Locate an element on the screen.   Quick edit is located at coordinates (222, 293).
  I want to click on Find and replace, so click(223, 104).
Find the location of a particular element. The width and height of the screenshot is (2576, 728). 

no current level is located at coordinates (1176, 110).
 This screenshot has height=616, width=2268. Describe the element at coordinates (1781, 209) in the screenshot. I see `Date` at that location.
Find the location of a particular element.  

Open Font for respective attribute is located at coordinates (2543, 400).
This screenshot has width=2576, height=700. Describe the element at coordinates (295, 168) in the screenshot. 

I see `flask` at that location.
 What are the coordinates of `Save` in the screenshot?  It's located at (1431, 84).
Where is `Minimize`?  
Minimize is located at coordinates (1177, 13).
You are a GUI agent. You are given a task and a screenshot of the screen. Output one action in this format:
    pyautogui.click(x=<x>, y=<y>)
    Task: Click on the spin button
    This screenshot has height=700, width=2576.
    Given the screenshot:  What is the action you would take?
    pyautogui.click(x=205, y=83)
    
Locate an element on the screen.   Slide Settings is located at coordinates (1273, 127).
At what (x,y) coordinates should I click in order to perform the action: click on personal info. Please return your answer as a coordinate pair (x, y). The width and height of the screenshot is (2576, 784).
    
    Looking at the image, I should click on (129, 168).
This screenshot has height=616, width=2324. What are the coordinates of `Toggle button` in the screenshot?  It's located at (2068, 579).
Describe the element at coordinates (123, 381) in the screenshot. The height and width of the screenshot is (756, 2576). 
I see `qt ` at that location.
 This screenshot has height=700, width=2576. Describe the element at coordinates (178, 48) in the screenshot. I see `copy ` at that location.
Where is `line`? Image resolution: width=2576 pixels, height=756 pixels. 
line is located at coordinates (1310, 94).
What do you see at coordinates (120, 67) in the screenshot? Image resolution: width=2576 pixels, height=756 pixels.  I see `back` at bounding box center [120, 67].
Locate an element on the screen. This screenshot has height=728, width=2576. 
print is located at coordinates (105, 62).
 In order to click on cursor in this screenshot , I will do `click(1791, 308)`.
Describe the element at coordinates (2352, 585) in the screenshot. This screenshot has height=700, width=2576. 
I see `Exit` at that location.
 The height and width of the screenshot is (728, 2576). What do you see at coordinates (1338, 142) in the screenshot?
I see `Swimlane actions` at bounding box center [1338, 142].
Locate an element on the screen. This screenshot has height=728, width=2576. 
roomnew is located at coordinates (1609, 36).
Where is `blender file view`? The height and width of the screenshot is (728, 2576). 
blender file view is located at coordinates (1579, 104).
####
**Problem to work on**
Present every line of the entries above as a numbered list, leaving out the blank lines.

**Task answer**
1. Locate an element on the screen.   Quick edit is located at coordinates (222, 293).
2.   I want to click on Find and replace, so click(223, 104).
3. Find the location of a particular element. The width and height of the screenshot is (2576, 728). 
4. no current level is located at coordinates (1176, 110).
5.  This screenshot has height=616, width=2268. Describe the element at coordinates (1781, 209) in the screenshot. I see `Date` at that location.
6. Find the location of a particular element.  
7. Open Font for respective attribute is located at coordinates (2543, 400).
8. This screenshot has width=2576, height=700. Describe the element at coordinates (295, 168) in the screenshot. 
9. I see `flask` at that location.
10.  What are the coordinates of `Save` in the screenshot?  It's located at (1431, 84).
11. Where is `Minimize`?  
12. Minimize is located at coordinates (1177, 13).
13. You are a GUI agent. You are given a task and a screenshot of the screen. Output one action in this format:
14.     pyautogui.click(x=<x>, y=<y>)
15.     Task: Click on the spin button
16.     This screenshot has height=700, width=2576.
17.     Given the screenshot:  What is the action you would take?
18.     pyautogui.click(x=205, y=83)
19. Locate an element on the screen.   Slide Settings is located at coordinates (1273, 127).
20. At what (x,y) coordinates should I click in order to perform the action: click on personal info. Please return your answer as a coordinate pair (x, y). The width and height of the screenshot is (2576, 784).
21.     Looking at the image, I should click on (129, 168).
22. This screenshot has height=616, width=2324. What are the coordinates of `Toggle button` in the screenshot?  It's located at (2068, 579).
23. Describe the element at coordinates (123, 381) in the screenshot. The height and width of the screenshot is (756, 2576). 
24. I see `qt ` at that location.
25.  This screenshot has height=700, width=2576. Describe the element at coordinates (178, 48) in the screenshot. I see `copy ` at that location.
26. Where is `line`? Image resolution: width=2576 pixels, height=756 pixels. 
27. line is located at coordinates (1310, 94).
28. What do you see at coordinates (120, 67) in the screenshot? Image resolution: width=2576 pixels, height=756 pixels.  I see `back` at bounding box center [120, 67].
29. Locate an element on the screen. This screenshot has height=728, width=2576. 
30. print is located at coordinates (105, 62).
31.  In order to click on cursor in this screenshot , I will do `click(1791, 308)`.
32. Describe the element at coordinates (2352, 585) in the screenshot. This screenshot has height=700, width=2576. 
33. I see `Exit` at that location.
34.  The height and width of the screenshot is (728, 2576). What do you see at coordinates (1338, 142) in the screenshot?
35. I see `Swimlane actions` at bounding box center [1338, 142].
36. Locate an element on the screen. This screenshot has height=728, width=2576. 
37. roomnew is located at coordinates (1609, 36).
38. Where is `blender file view`? The height and width of the screenshot is (728, 2576). 
39. blender file view is located at coordinates (1579, 104).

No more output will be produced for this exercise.